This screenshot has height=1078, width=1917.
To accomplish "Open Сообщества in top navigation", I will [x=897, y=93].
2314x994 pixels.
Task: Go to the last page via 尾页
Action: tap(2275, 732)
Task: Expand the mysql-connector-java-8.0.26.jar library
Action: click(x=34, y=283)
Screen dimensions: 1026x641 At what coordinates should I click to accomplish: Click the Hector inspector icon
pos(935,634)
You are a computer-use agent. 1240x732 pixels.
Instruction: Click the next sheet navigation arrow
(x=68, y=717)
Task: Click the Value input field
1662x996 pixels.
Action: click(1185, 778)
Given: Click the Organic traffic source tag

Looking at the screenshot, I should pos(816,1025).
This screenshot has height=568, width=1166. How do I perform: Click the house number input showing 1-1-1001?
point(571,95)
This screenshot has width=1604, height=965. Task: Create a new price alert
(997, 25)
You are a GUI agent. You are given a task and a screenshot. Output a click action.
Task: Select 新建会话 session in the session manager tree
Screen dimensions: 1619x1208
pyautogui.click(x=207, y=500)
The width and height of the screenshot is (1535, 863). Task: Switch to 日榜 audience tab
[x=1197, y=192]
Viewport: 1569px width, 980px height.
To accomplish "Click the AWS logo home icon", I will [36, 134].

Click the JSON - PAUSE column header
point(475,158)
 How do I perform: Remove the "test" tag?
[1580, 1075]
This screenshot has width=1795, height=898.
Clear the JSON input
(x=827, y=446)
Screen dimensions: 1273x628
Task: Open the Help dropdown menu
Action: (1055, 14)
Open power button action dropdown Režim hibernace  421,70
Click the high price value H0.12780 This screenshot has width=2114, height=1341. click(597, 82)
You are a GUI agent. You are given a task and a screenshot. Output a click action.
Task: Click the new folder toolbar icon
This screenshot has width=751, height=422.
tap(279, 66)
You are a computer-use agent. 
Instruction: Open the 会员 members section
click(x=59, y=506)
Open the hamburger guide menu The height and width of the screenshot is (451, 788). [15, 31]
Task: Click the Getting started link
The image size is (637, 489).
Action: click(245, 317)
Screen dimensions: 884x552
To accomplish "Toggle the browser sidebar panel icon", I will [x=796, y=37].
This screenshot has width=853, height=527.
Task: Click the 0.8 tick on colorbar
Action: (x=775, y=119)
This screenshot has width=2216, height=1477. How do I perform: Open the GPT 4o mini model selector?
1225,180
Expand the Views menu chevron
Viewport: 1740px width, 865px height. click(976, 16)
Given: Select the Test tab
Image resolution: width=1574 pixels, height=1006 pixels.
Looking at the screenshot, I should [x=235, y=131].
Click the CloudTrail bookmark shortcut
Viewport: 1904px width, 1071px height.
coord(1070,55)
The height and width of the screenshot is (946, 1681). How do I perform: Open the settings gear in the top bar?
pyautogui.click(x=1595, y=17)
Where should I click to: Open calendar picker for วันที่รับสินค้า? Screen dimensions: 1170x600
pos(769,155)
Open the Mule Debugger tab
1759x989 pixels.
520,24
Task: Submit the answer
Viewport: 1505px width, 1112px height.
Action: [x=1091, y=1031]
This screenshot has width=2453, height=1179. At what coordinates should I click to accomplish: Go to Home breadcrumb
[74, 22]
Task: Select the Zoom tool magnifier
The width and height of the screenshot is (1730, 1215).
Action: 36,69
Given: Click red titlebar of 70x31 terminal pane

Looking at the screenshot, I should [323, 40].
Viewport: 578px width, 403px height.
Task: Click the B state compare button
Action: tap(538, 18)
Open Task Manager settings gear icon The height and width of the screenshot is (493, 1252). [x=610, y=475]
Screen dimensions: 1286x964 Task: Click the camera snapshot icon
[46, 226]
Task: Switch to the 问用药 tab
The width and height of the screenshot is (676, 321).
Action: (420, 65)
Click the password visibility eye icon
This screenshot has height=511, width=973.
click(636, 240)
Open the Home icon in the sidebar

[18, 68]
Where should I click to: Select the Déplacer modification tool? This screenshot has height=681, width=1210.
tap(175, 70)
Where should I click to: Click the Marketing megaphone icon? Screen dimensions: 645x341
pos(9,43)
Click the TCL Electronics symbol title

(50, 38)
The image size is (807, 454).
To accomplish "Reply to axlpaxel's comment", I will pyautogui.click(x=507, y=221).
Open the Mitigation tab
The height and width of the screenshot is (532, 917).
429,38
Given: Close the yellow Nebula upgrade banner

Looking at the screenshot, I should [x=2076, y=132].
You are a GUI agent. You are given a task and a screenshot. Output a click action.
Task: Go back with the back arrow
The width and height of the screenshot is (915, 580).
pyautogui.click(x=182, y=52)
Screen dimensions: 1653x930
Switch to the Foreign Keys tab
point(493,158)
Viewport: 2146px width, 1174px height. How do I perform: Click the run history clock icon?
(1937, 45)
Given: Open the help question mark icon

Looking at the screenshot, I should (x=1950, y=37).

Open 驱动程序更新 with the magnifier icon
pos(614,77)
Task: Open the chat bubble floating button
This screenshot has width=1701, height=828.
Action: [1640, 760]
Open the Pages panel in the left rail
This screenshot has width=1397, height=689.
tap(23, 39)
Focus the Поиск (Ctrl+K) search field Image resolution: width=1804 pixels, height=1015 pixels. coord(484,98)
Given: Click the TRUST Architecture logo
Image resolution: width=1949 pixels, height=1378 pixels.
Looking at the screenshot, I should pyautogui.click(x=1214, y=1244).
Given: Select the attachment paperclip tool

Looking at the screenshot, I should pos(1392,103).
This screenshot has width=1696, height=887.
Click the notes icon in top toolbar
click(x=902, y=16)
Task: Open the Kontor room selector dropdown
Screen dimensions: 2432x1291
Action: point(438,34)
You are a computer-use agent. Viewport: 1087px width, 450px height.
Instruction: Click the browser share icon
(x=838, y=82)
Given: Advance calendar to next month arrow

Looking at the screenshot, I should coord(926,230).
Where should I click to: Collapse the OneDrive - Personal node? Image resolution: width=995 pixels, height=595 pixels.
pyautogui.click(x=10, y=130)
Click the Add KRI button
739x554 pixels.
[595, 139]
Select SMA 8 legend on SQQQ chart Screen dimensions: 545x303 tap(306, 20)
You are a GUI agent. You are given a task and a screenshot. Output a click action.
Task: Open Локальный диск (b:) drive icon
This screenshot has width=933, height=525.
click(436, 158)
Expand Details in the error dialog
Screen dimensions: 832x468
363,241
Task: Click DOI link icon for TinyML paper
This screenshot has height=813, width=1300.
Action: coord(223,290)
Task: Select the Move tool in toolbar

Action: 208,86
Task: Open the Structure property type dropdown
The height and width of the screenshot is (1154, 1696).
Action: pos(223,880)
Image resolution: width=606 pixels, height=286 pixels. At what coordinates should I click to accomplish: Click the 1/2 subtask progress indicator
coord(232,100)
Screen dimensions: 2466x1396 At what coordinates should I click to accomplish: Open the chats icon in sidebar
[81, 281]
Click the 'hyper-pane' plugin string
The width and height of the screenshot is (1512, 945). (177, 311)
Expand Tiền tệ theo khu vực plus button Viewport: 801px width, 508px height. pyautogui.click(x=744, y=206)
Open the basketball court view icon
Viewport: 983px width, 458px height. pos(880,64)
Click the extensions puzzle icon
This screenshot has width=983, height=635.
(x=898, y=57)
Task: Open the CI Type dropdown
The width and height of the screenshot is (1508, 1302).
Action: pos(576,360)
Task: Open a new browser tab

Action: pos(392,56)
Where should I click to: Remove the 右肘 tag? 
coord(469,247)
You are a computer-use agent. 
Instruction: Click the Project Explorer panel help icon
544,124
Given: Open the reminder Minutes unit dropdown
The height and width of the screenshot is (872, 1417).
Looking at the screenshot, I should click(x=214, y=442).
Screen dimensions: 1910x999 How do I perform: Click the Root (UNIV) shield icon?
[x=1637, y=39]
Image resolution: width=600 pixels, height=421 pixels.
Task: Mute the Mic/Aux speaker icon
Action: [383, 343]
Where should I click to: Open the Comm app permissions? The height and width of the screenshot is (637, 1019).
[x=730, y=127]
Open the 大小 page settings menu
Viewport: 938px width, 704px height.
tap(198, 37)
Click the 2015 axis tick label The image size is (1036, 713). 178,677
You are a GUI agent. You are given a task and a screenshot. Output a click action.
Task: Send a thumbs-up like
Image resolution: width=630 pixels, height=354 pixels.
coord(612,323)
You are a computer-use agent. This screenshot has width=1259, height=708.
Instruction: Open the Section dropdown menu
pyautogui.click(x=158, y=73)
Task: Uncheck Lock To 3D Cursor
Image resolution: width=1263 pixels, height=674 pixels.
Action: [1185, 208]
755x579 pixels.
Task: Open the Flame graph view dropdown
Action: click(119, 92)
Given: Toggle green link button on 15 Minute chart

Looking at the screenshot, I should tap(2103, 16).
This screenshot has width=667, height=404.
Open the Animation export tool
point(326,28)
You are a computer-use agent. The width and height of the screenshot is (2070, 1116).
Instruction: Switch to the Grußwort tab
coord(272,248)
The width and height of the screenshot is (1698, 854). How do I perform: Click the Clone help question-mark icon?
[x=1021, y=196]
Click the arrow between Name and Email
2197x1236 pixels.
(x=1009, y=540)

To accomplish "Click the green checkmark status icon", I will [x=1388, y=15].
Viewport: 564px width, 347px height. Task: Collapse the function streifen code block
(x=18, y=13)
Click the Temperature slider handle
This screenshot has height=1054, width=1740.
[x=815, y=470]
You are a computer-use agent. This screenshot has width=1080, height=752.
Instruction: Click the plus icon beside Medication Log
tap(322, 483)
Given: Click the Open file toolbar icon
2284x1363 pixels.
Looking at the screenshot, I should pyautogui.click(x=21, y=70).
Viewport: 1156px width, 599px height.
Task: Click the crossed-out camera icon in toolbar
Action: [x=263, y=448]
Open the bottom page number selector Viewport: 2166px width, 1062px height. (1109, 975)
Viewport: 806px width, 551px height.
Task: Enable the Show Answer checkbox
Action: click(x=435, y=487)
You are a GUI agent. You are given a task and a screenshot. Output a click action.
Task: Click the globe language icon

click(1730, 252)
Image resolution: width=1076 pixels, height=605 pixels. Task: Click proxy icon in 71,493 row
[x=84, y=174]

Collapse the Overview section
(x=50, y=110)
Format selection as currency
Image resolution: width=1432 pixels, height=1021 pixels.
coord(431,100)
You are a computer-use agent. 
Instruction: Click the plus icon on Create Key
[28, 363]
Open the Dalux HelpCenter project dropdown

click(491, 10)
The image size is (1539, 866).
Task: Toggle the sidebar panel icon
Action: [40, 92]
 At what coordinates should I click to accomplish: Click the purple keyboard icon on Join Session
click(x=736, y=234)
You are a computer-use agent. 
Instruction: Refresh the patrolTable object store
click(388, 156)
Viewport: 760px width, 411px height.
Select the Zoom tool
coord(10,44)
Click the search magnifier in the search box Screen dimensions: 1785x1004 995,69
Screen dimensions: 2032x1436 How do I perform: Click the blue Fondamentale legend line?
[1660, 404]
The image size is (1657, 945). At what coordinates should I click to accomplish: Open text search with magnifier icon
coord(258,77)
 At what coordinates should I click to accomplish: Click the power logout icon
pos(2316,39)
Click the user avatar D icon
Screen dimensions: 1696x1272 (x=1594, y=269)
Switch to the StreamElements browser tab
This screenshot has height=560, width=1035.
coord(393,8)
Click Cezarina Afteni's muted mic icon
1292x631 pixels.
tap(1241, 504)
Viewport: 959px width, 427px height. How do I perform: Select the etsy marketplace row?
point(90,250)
+++
Restate word for word the entries above, starting at the line with "739x554 pixels." and ending at the line with "Task: Open Локальный диск (b:) drive icon", inclusive, and no others.

739x554 pixels.
[595, 139]
Select SMA 8 legend on SQQQ chart Screen dimensions: 545x303 tap(306, 20)
You are a GUI agent. You are given a task and a screenshot. Output a click action.
Task: Open Локальный диск (b:) drive icon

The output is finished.